REQUIRED ACTION:
Using the material that follows, identify and copy each line with the string "Switch".

RECORDED DATA:
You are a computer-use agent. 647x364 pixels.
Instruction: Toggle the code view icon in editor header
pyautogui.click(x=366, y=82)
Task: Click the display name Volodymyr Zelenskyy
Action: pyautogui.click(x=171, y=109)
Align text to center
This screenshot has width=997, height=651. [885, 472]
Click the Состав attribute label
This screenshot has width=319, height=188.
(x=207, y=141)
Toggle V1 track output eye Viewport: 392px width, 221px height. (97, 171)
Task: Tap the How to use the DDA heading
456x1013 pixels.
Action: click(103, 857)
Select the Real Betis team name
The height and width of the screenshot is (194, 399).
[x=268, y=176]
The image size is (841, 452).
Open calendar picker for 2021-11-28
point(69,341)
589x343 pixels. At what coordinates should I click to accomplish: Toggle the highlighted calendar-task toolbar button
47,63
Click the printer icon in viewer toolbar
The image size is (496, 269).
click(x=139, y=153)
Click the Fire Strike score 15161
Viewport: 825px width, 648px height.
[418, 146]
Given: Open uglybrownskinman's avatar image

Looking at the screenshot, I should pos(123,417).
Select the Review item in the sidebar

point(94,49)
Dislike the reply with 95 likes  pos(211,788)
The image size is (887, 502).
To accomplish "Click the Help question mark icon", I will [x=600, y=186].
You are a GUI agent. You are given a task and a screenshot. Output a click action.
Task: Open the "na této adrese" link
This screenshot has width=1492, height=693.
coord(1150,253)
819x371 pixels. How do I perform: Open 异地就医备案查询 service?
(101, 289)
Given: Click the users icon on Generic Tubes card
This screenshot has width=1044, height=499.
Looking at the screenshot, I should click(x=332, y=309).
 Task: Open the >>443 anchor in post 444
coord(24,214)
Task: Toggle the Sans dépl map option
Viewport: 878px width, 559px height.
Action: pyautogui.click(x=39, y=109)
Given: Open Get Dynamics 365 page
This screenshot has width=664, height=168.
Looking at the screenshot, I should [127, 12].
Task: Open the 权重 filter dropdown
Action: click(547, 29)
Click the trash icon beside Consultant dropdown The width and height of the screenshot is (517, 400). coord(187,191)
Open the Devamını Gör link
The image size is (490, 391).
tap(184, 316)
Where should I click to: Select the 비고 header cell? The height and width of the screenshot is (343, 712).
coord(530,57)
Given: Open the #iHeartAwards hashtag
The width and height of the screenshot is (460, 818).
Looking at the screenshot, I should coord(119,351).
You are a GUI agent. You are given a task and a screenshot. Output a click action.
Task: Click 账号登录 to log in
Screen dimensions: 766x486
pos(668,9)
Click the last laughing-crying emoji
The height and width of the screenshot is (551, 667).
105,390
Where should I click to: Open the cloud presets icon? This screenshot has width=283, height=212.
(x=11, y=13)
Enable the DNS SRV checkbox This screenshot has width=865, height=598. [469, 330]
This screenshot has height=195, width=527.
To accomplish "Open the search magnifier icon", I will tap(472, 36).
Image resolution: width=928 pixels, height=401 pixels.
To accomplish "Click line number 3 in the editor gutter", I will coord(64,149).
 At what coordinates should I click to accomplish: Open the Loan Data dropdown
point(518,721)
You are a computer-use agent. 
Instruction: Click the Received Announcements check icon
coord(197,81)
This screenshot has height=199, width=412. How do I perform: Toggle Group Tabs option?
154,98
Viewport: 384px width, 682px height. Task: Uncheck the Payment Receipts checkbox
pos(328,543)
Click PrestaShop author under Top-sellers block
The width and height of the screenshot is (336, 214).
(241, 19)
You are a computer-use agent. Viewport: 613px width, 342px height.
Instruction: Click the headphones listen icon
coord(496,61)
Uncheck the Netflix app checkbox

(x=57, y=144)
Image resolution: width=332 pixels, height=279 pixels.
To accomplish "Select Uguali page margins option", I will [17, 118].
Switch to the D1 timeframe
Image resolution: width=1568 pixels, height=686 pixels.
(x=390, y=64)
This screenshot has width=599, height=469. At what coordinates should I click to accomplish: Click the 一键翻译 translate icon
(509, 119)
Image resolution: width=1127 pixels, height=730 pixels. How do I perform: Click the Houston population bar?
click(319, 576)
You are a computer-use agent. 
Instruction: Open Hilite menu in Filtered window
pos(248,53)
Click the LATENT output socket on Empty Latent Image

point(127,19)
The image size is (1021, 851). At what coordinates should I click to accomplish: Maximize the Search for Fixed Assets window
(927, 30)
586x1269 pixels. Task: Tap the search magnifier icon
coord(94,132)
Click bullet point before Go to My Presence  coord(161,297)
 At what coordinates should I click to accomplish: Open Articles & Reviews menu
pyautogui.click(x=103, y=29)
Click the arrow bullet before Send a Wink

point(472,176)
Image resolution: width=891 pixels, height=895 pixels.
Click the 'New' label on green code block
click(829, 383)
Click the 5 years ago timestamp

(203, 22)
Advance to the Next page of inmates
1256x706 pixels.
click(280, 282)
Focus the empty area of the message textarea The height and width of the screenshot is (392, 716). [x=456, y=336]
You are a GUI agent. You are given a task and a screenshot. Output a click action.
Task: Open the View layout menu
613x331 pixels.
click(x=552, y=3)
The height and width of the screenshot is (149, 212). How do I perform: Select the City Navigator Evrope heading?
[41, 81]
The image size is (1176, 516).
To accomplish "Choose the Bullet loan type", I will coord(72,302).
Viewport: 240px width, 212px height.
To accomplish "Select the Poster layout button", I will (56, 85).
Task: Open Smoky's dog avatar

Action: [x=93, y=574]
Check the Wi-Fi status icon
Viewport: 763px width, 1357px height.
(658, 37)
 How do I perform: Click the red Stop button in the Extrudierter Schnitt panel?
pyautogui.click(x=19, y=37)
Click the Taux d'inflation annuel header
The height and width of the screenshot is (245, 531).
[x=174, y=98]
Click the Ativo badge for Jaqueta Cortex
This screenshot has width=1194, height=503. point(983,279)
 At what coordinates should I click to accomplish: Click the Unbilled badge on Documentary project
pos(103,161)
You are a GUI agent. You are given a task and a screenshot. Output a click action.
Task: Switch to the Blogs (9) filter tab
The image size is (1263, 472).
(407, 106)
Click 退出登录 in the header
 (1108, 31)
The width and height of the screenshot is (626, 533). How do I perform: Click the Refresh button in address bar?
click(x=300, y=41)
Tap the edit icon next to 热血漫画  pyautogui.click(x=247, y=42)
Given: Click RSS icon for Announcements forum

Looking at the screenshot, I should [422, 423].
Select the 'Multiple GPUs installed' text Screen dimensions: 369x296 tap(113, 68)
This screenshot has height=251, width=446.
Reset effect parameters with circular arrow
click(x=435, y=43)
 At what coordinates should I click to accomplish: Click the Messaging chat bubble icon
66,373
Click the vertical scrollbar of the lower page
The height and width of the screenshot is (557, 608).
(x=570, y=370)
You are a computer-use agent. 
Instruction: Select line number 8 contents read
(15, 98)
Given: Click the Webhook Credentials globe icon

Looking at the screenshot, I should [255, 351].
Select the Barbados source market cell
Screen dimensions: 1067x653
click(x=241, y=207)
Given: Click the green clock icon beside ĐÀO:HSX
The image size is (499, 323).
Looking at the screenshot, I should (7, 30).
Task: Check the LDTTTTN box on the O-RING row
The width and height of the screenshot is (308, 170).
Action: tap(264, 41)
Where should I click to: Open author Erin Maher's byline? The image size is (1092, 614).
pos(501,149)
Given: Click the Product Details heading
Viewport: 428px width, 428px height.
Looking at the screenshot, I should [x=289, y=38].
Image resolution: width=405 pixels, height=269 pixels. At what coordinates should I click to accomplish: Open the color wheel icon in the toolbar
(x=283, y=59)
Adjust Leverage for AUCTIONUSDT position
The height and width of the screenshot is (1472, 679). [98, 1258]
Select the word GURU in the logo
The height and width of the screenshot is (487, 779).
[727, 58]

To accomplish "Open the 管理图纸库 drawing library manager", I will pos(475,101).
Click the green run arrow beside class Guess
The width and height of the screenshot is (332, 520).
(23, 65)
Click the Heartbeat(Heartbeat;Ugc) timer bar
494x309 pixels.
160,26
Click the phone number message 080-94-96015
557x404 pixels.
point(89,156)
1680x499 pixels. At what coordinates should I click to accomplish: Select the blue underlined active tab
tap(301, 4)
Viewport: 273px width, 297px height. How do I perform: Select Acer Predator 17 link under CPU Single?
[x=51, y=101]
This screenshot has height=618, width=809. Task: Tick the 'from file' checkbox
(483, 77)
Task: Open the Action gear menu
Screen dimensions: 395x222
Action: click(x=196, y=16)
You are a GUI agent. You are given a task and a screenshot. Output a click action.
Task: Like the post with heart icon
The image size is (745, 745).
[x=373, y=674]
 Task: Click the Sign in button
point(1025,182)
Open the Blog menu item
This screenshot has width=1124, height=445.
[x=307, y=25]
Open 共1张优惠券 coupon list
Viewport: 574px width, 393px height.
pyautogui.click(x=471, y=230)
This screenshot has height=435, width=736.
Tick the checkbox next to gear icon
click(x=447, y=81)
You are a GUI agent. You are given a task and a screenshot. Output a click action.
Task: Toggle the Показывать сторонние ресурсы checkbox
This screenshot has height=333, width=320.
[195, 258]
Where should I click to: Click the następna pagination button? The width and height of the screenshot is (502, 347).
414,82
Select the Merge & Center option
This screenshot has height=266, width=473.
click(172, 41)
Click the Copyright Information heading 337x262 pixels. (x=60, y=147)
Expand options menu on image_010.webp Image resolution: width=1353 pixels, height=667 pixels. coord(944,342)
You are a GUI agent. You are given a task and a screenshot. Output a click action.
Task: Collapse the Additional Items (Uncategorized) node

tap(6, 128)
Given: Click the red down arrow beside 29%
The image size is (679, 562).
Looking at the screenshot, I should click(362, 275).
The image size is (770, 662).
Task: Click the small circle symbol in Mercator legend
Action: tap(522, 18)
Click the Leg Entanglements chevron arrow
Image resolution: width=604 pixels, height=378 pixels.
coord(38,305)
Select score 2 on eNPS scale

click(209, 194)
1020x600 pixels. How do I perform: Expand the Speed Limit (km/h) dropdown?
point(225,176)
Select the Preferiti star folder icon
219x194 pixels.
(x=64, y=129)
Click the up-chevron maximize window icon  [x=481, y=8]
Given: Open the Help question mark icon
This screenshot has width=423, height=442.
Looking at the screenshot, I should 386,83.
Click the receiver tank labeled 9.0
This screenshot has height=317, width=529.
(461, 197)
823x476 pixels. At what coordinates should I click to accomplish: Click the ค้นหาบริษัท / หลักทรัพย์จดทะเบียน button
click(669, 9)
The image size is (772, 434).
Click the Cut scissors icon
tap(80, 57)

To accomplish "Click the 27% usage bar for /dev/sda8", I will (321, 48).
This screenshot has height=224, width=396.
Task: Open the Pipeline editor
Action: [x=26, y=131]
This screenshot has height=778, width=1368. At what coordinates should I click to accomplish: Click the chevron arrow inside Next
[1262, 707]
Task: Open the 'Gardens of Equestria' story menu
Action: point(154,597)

WRITTEN ANSWER:
Switch to the D1 timeframe
Task: Switch to the Blogs (9) filter tab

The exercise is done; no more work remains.